Nothing has been elicited from his mouth in cross-examination to show that he was not competent to accord sanction and that, there was non application of mind. The finding of the trial Court that the sanction order (Ext. 5) is a valid sanction order in the eye of law and that prosecution was not vitiated cannot be said to be erroneous and cannot be interfered with, notwithstanding non-production of Ext. 63 containing reasons for the opinion of the handwriting expert before the sanctioning authority. Thus it is found that there was valid sanction for prosecution of accused Ajit Kumar Patnaik and that prosecution was not vitiated. All the contentions of the learned Counsel for the accused are found to be unsustainable. ( 16 ) THERE is no doubt that the accused Ajit Kumar Patnaik serving as a Field Officer of the Pun Gramya Bank was a public servant. He is found to have forged documents purported to be valuable securities viz, demand promissory note, debit voucher (cash receipt) etc, alongwith the loan application and that he committed forgery intending that the documents forged would be used for the purpose of cheating and that he fraudulently and dishonestly used as genuine documents which he knew to be forged ones and received the sanctioned loan amount of Rs. 1,000. 00 and misappropriated the same.

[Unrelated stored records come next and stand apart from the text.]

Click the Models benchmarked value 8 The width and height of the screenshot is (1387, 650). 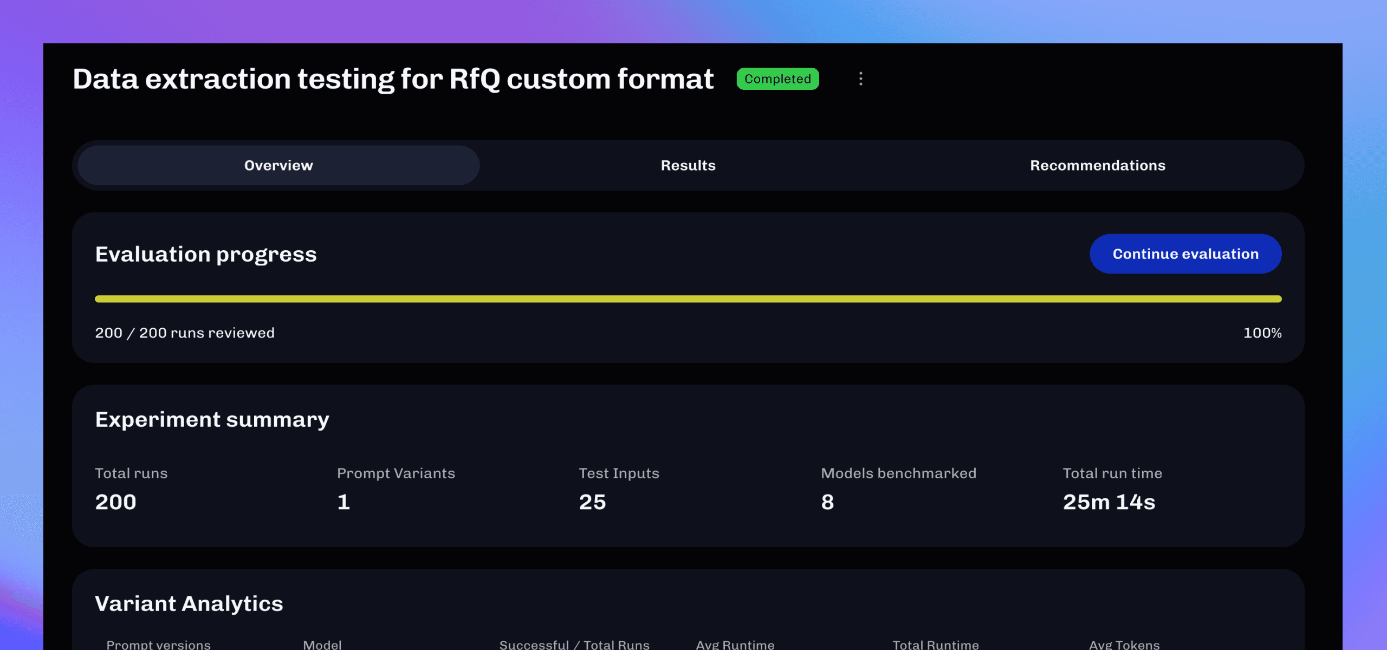(827, 502)
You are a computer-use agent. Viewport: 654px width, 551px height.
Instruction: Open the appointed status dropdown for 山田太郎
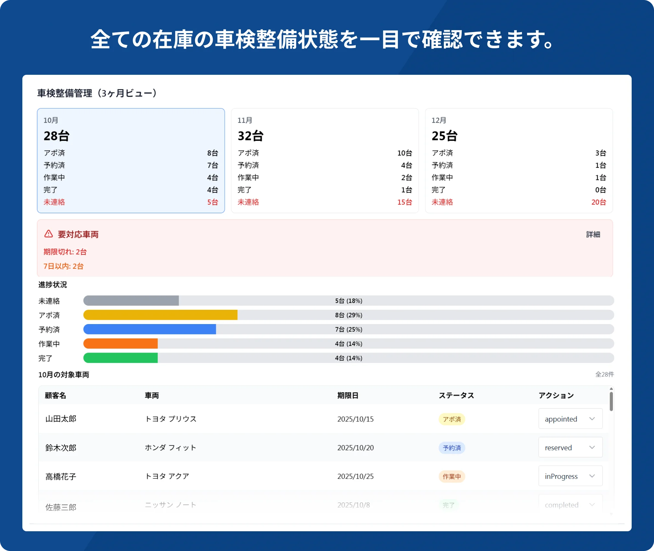tap(570, 419)
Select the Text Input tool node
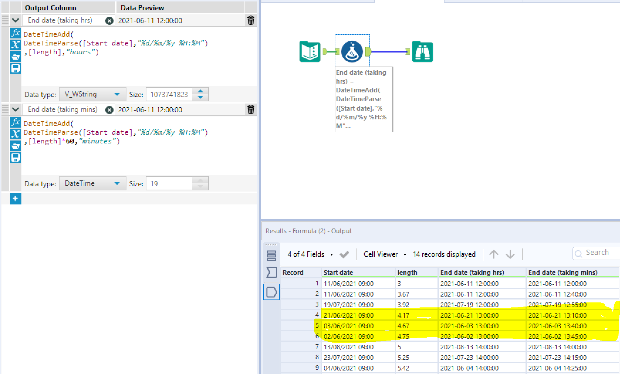Screen dimensions: 620x374 (310, 52)
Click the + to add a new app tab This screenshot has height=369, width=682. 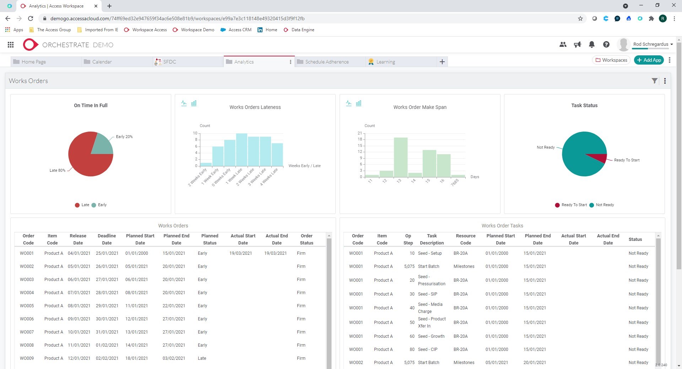pos(443,61)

Therefore the impugned judgment convicting the accused of the charge under Section 5 (l) (d) read with Section 5 (2) of the Prevention of Corruption Act and under Sections 420/467/468,471 IPC, is bound to be upheld and cannot be interfered with. In the facts and circumstances of the case, the sentence of rigorous imprisonment for one year on each count and a fine of Rs. 1,000. 00 on the whole in default to undergo rigorous imprisonment for fifteen days more, with direction that the substantive sentences would run concurrently, cannot be said to be excessive to warrant interference. Thus the appeal is found to be devoid of any merit and is liable to be dismissed. ( 17 ) IN the result, the Criminal Appeal is dismissed. The impugned judgment dated 29-6-1988 in T. R. Case No. 34 of 1983 passed by the Special Judge. Bhubaneswar is upheld and the conviction of the accused and the sentences passed against him are confirmed. Appeal dismissed.